Brief A —
In the Javi Martínez text, rewrite the stretch from "Rooted in Bavaria" through "preserving his home." so that "Isar" is renamed "river Isar" everywhere it occurs.

Text segment —
****

Rooted in Bavaria
Photos: © Amelie Niederbuchner
Javi Martínez settled in quickly at FC Bayern. At a time when the question of identity is discussed in football more and more, he stayed true to himself and to his club for nine years: a great role model. As a farewell, we say: Gracias, Javí!
On a stroll, Javi Martínez stopped abruptly, in the middle of a sentence, and bent over. He picked up a dirty piece of paper: trash, here at the shore of the Isar. "It can't stay here", he said, keeping it in his fist until he saw the next bin. A small gesture that should be a matter of course: there are many signs near the Isar telling the public to protect the environment. But only few care for nature as much as Javi Martínez does. "I love the Isar, I love the entire city of Munich," he said. A small gesture as a telling symbol of preserving his home.

****

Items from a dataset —
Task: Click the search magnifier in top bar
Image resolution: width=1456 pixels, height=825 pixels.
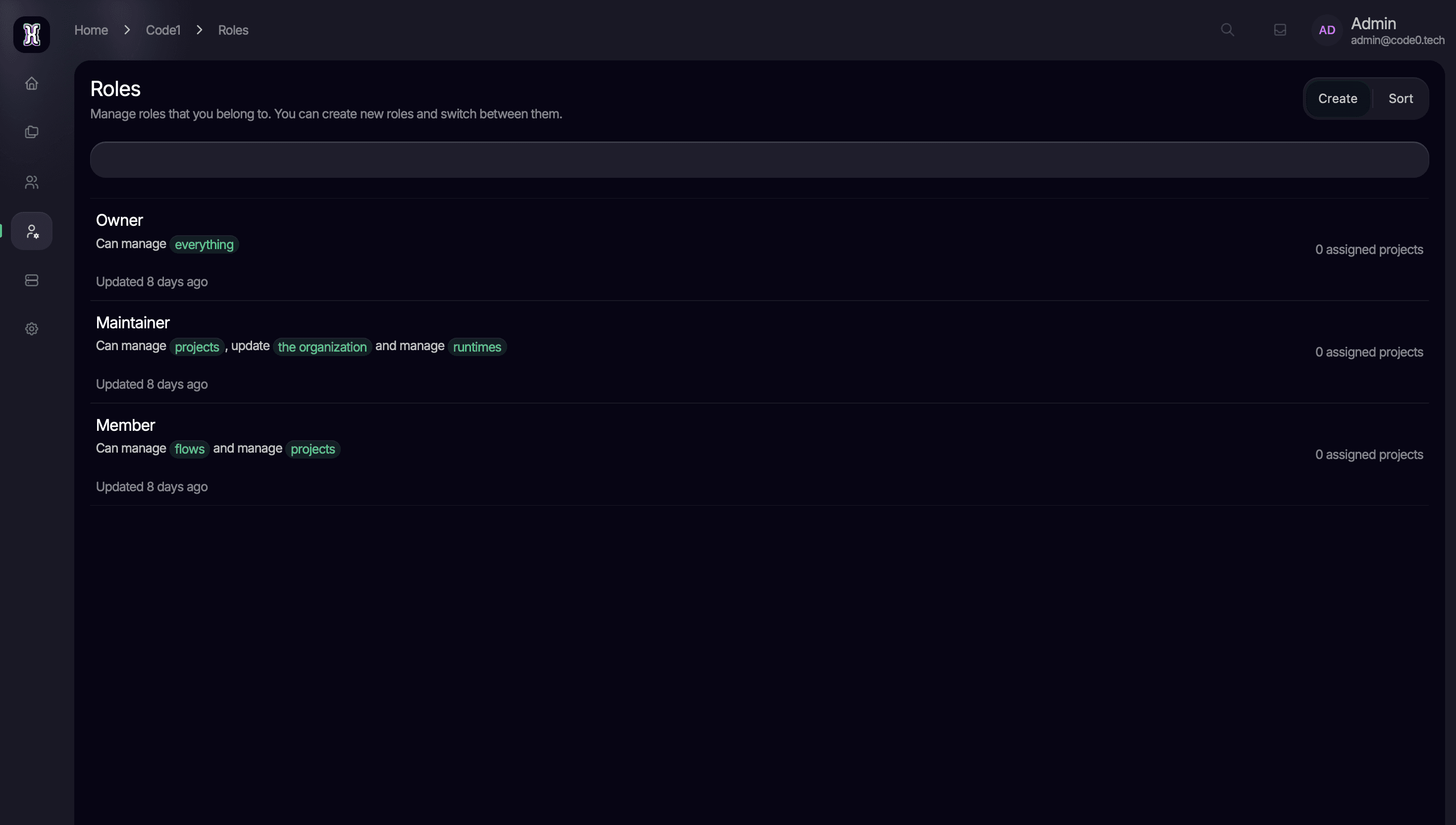Action: 1227,30
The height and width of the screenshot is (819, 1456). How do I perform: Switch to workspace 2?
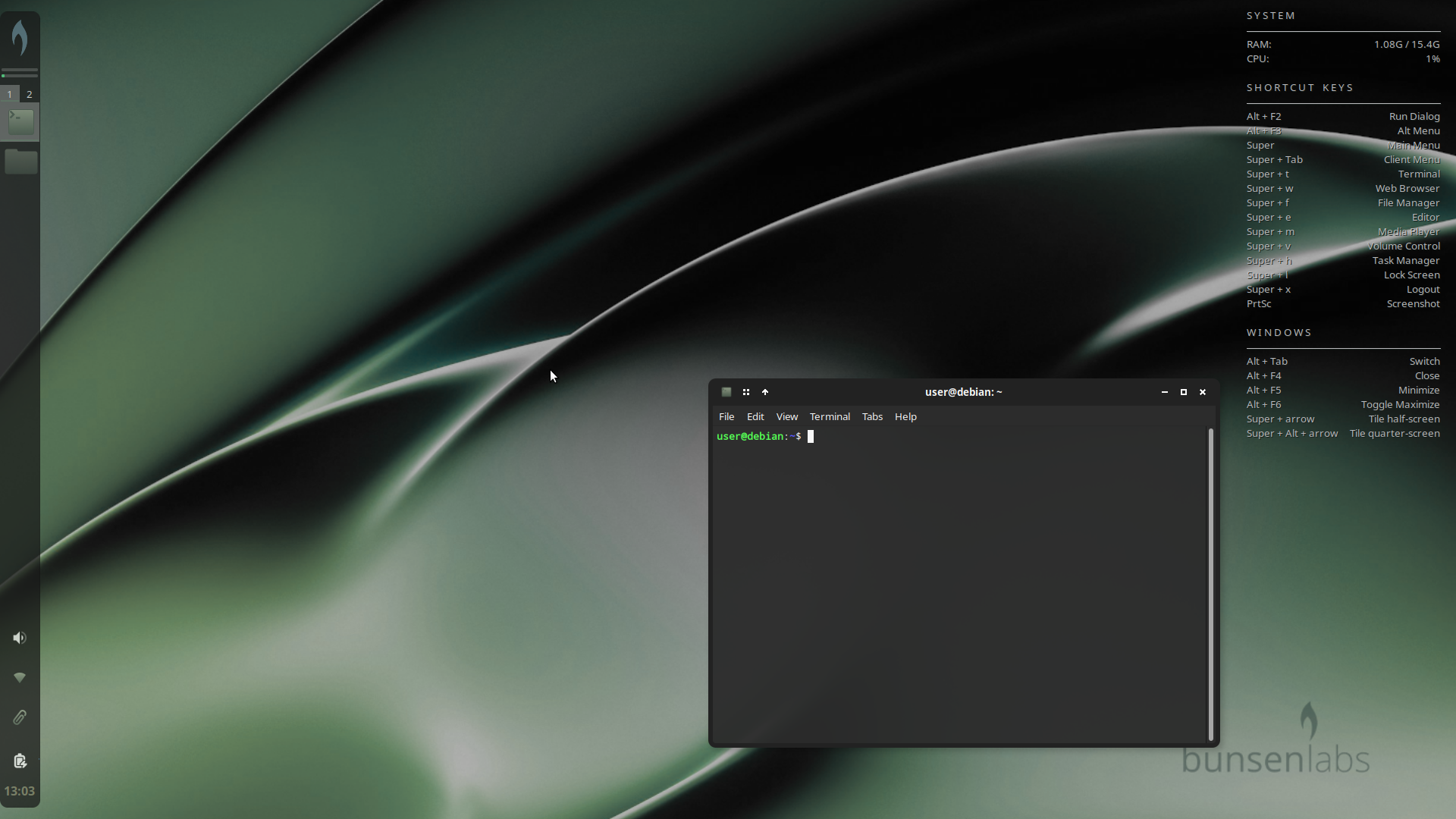[x=30, y=94]
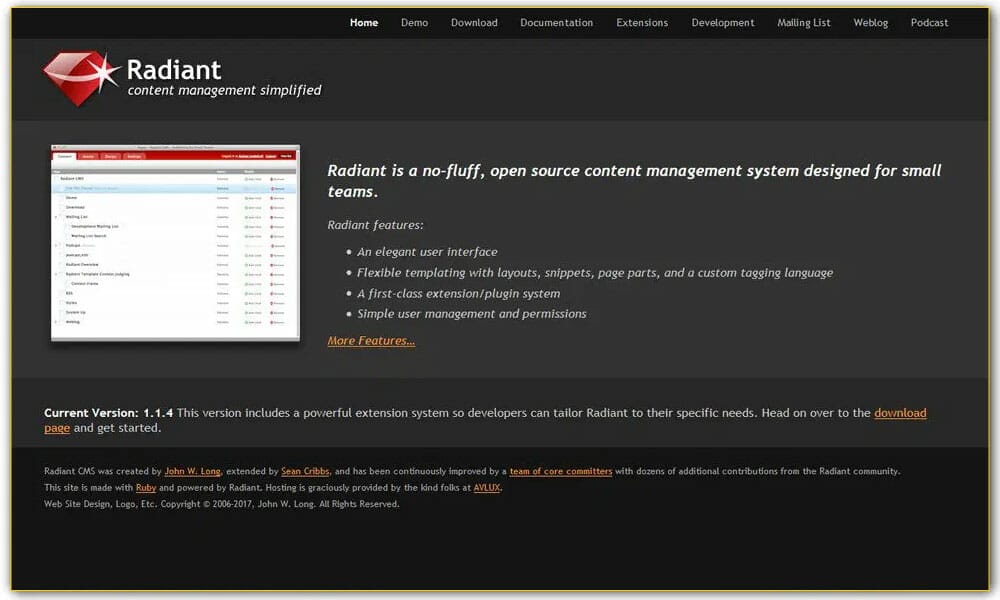Viewport: 1000px width, 600px height.
Task: Select the Extensions menu item
Action: tap(641, 22)
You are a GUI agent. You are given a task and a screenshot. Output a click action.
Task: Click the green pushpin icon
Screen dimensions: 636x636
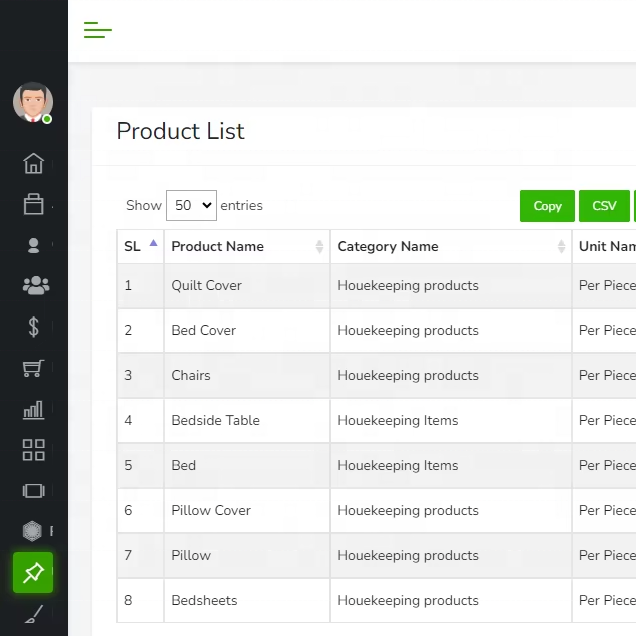tap(33, 573)
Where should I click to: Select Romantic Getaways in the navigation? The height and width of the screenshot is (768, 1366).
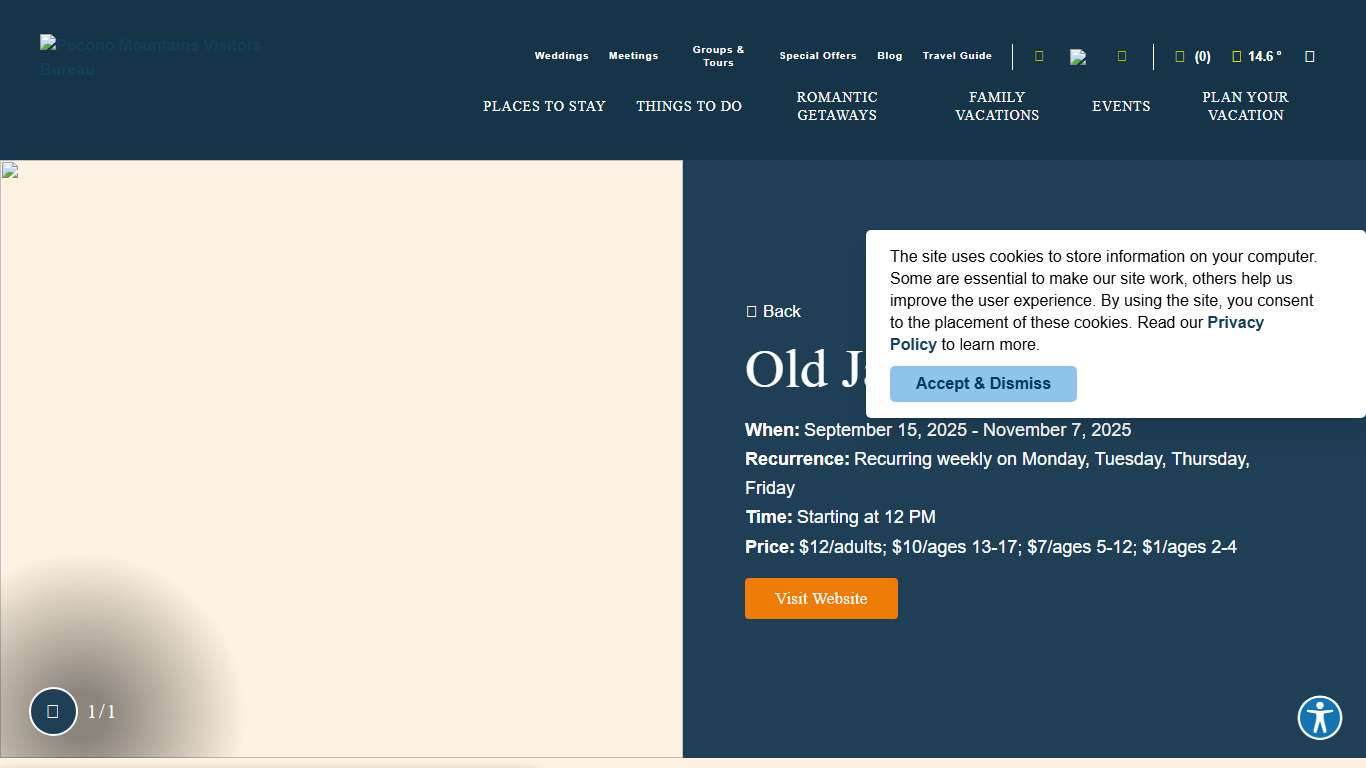(837, 106)
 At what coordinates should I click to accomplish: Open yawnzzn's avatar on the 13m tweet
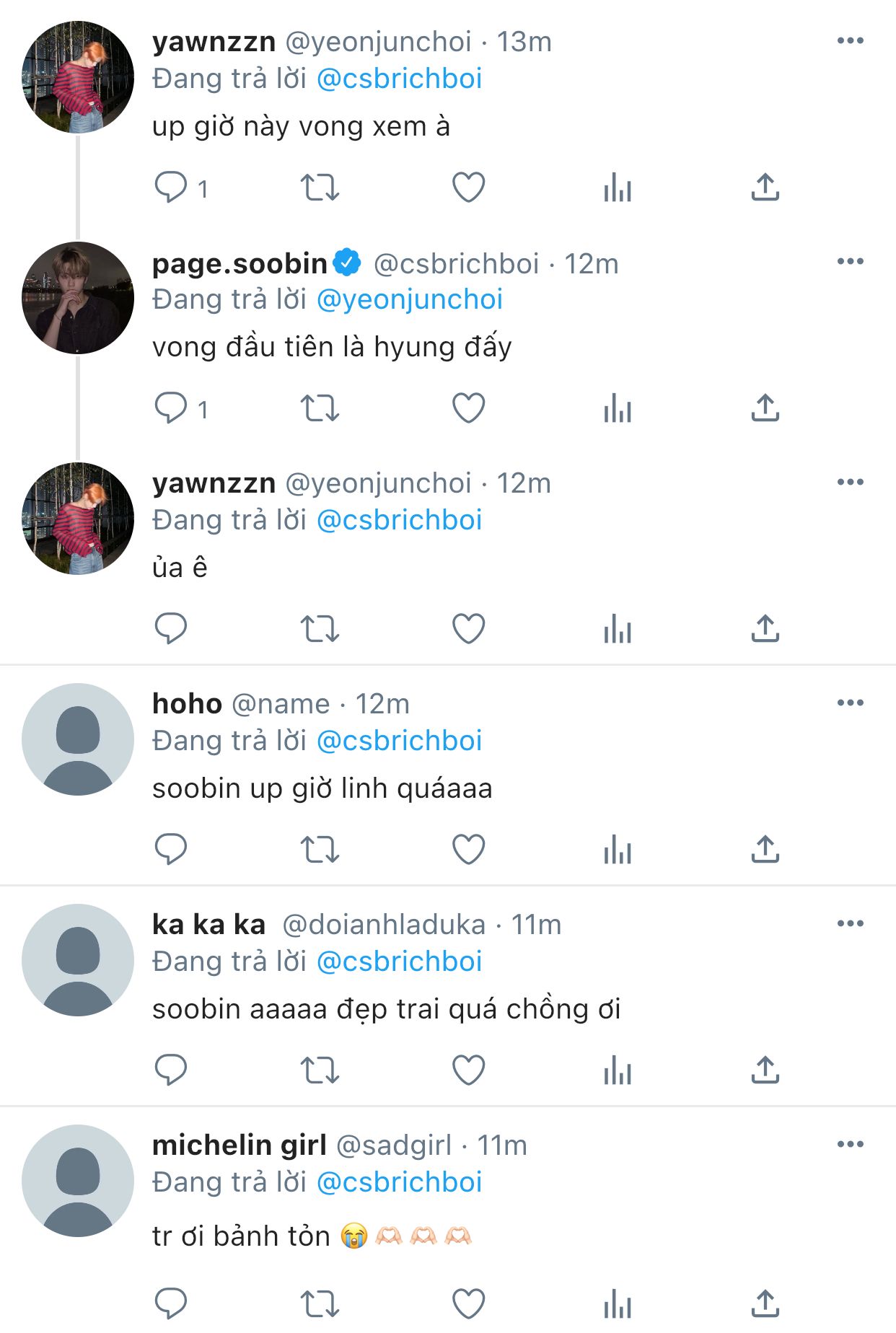click(x=78, y=77)
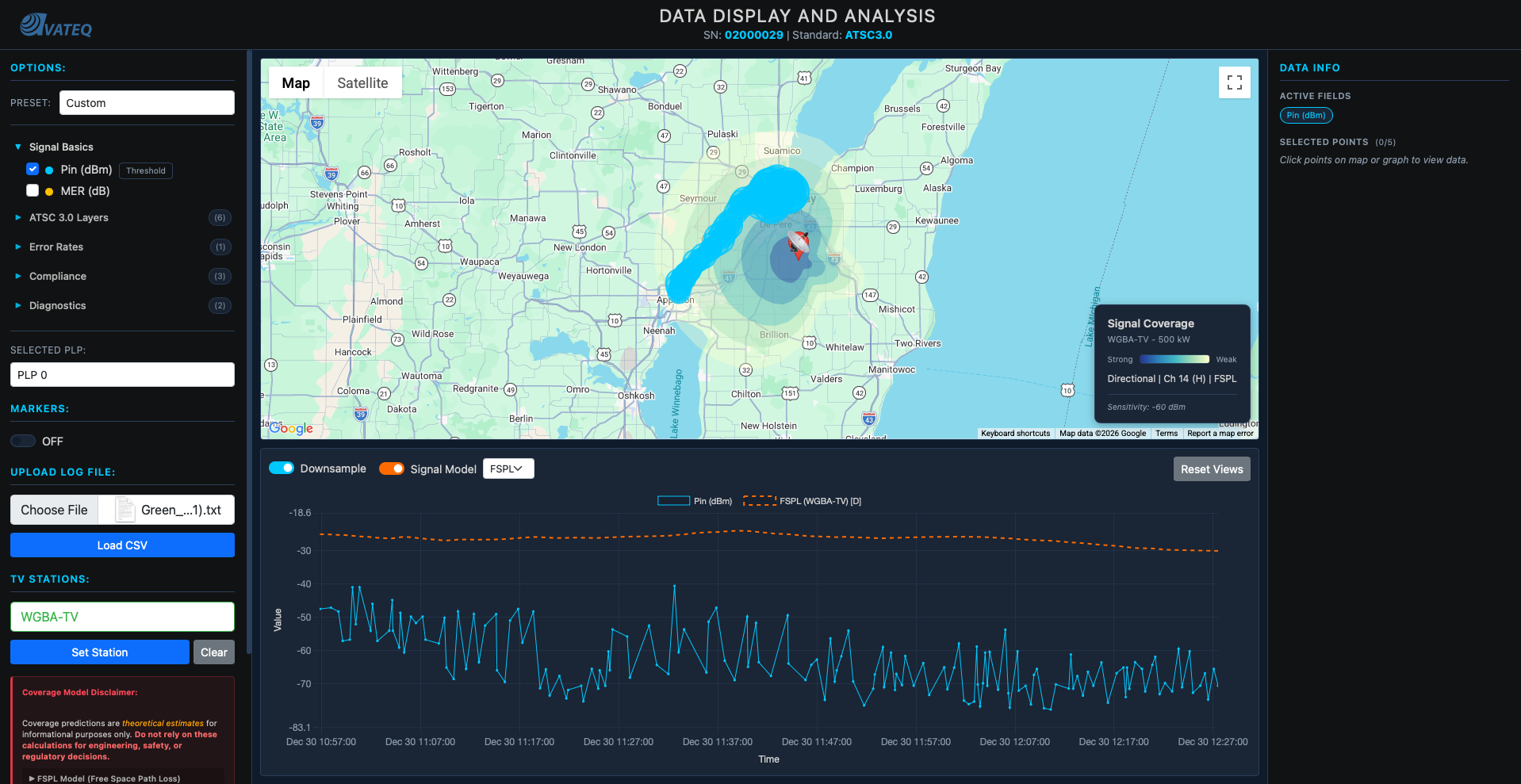1521x784 pixels.
Task: Click the red station marker on map
Action: click(x=799, y=246)
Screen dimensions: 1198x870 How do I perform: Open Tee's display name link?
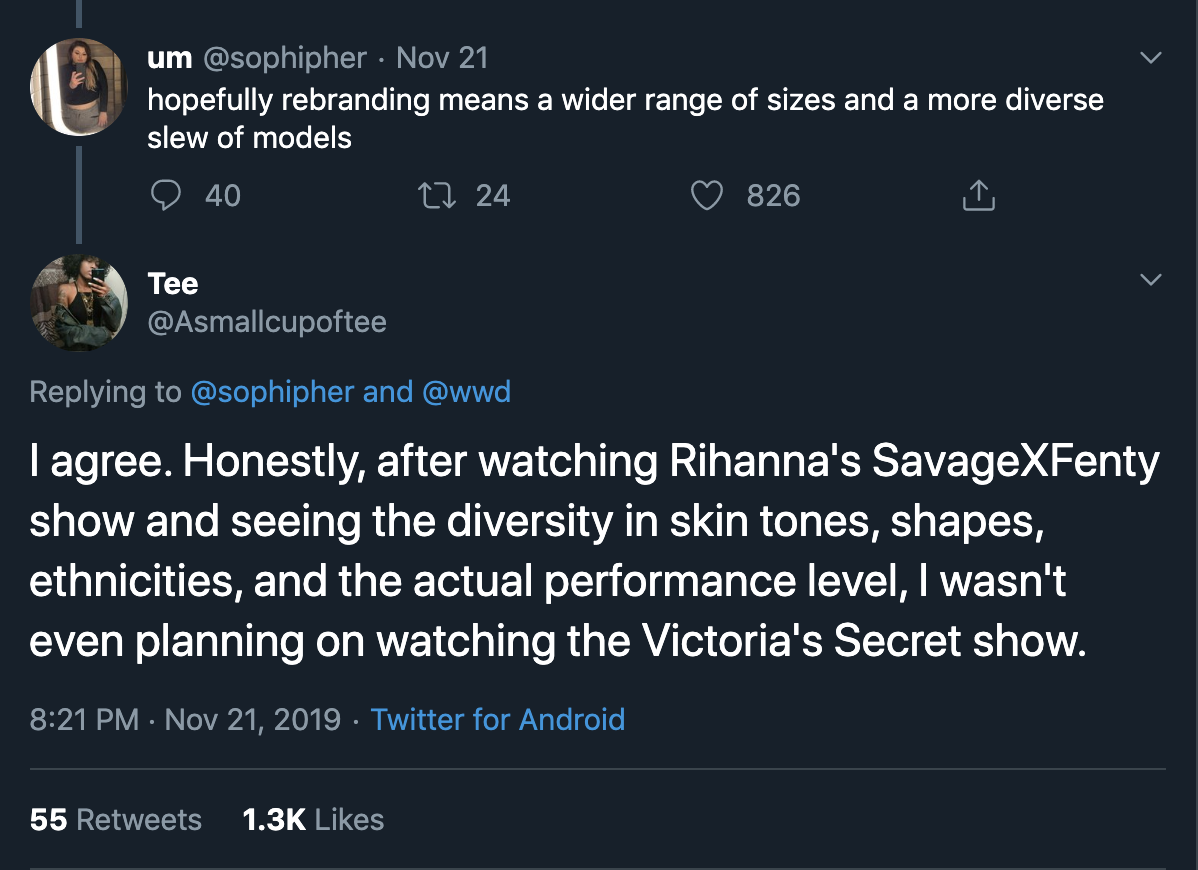[173, 284]
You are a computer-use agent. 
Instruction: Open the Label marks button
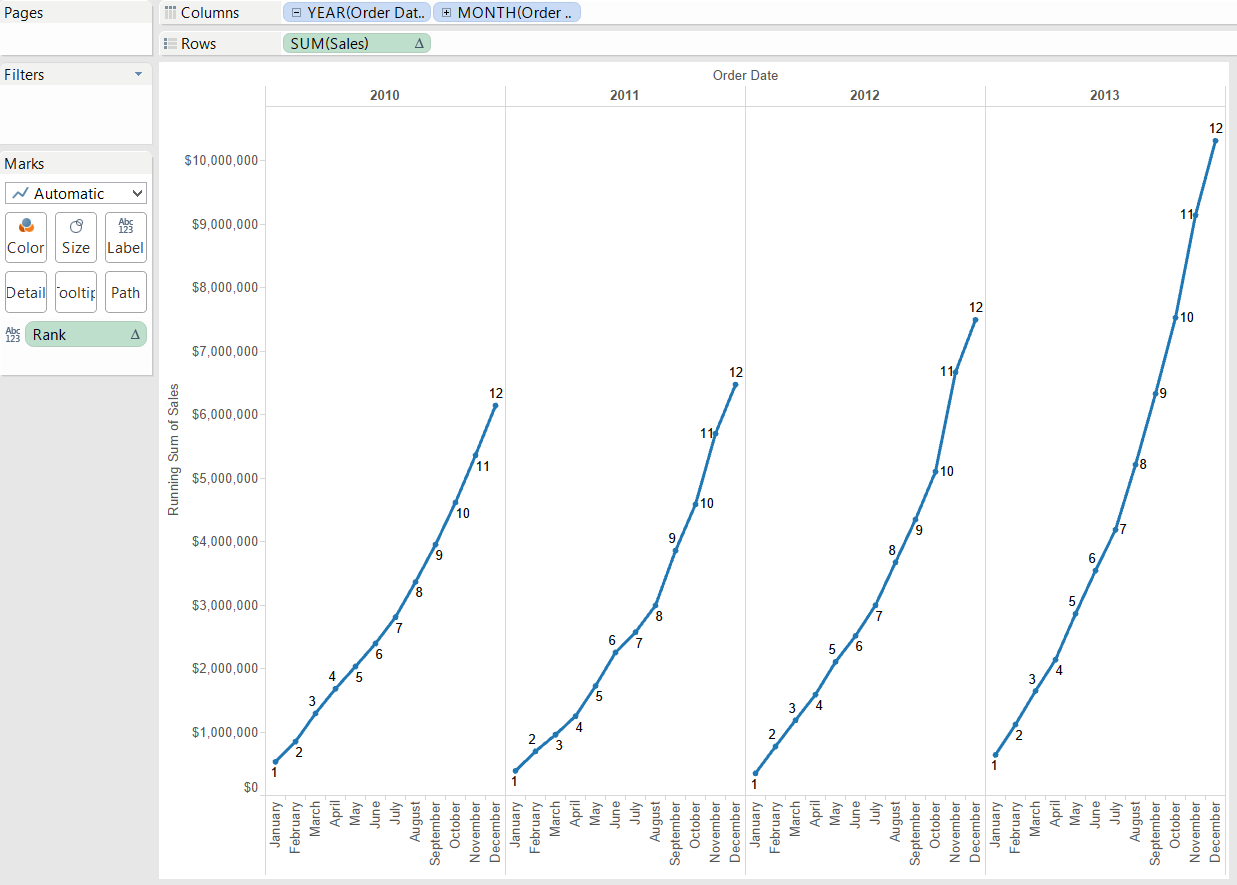[x=125, y=238]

****

Brief B —
Copy the records from the line containing "The height and width of the screenshot is (819, 1456)." through the line containing "tap(33, 573)", including both of those lines. Omit the pictures.

Solution A —
Rooted in Bavaria
Photos: © Amelie Niederbuchner
Javi Martínez settled in quickly at FC Bayern. At a time when the question of identity is discussed in football more and more, he stayed true to himself and to his club for nine years: a great role model. As a farewell, we say: Gracias, Javí!
On a stroll, Javi Martínez stopped abruptly, in the middle of a sentence, and bent over. He picked up a dirty piece of paper: trash, here at the shore of the river Isar. "It can't stay here", he said, keeping it in his fist until he saw the next bin. A small gesture that should be a matter of course: there are many signs near the river Isar telling the public to protect the environment. But only few care for nature as much as Javi Martínez does. "I love the river Isar, I love the entire city of Munich," he said. A small gesture as a telling symbol of preserving his home.

Solution B —
The height and width of the screenshot is (819, 1456). How do I perform: Switch to workspace 2?
[x=30, y=94]
Viewport: 1000px width, 600px height.
Task: Select the Extensions menu item
Action: tap(641, 22)
You are a GUI agent. You are given a task and a screenshot. Output a click action.
Task: Click the green pushpin icon
Screen dimensions: 636x636
tap(33, 573)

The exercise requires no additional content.